Cerca

Vatican News
Logo de la conférence des évêques de France Logo de la conférence des évêques de France 

Points-cœurs: les évêques de France ne condamnent pas, mais invitent à la prudence

Sollicitée au sujet de l’affaire Points-cœur, la conférence des évêques de France affirme que les jeunes désirant s’engager comme volontaires ne doivent pas être découragés ou empêchés, mais qu’ils doivent être informés des problèmes de l’organisation.

Dans un communiqué daté du 17 juillet 2018, la CEF apporte plusieurs précisions relatives à l’affaire Points-cœur, une œuvre de charité créée en 1990, qui envoie de jeunes volontaires en mission dans plus de 20 pays à travers le monde, et qui connait depuis quelques années de graves difficultés internes. Son fondateur, Thierry de Roucy, a ainsi été renvoyé de l’état clérical en juin dernier par décision du Saint-Siège, au terme d’années d’enquêtes et de procédures, notamment pour abus de pouvoir et abus sexuel.

La Congrégation pour les instituts de vie consacrée et les sociétés de vie apostolique vient en outre de confirmer le décret de l’évêque de Fréjus-Toulon du 6 juillet 2017 supprimant la branche sacerdotale de l’œuvre, à savoir l’association publique de fidèles cléricale «Fraternité Molokaï». Une décision motivée par «la désobéissance, le manque de confiance et de sens ecclésial sur des sujets importants» ; un état de fait qui empêche tout dialogue et «enferme l’association dans son auto-référencement», explique le communiqué de la CEF.

Les évêques de France ne condamnent pas pour autant l’œuvre Points-cœur, et reconnaissent l’activité qu’elle mène auprès des plus pauvres. En ce sens, les jeunes qui désirent s’y engager comme volontaires ne doivent pas en être «empêchés», ni se voir «découragés». Mais leur départ «ne peut être admis que s’il ne s’agit pas de démarches vocationnelles en vue de la vie consacrée ou sacerdotale», avertit l’épiscopat français. Ils doivent, de surcroît, être informés des difficultés rencontrées par l’œuvre, «des risques d’auto-référencement» qu’elle présente, et de la situation de son fondateur, «dont certains éléments de doctrine spirituelle ont gravement nui aux membres de Points-Cœur».
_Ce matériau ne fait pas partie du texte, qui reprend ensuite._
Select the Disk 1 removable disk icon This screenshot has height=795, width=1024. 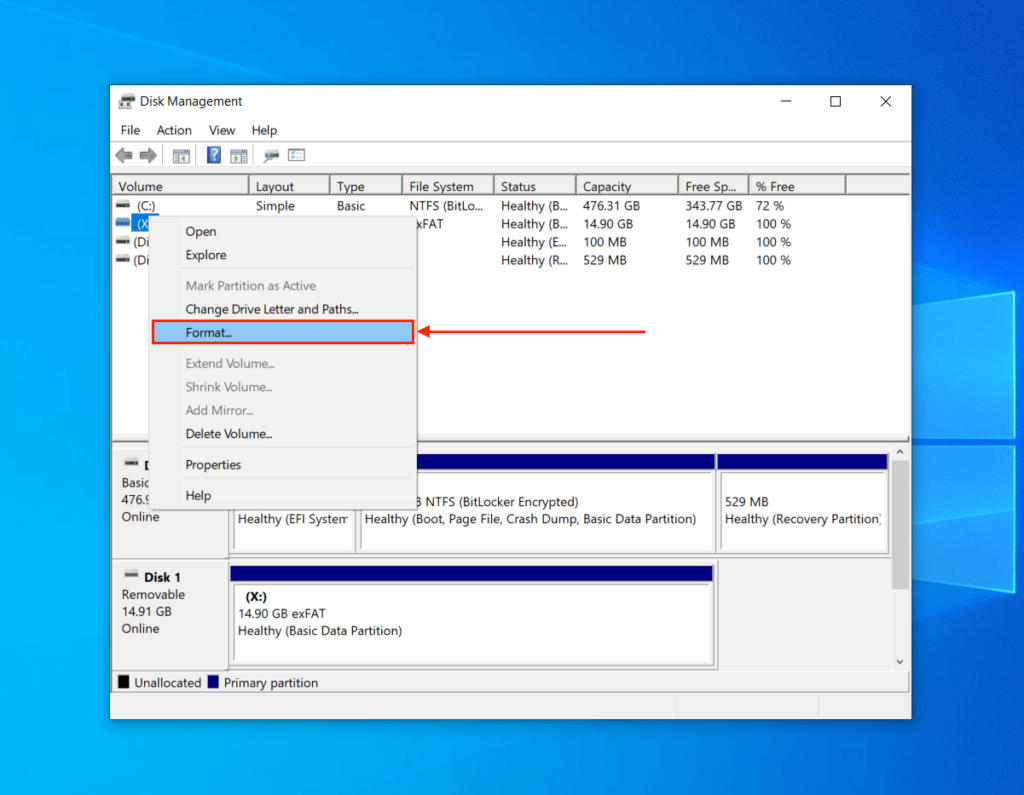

A noter enfin que l’œuvre comporte encore deux entités: l’association privée de fidèles qui porte l’activité des Points-Cœur et encadre les volontaires, ainsi que l’association publique des Servantes de la Présence de Dieu, aspirant à devenir institut de vie consacrée. «Ces deux associations sont maintenues et accompagnées dans leurs missions avec toutes les précautions nécessaires», précise encore le communiqué.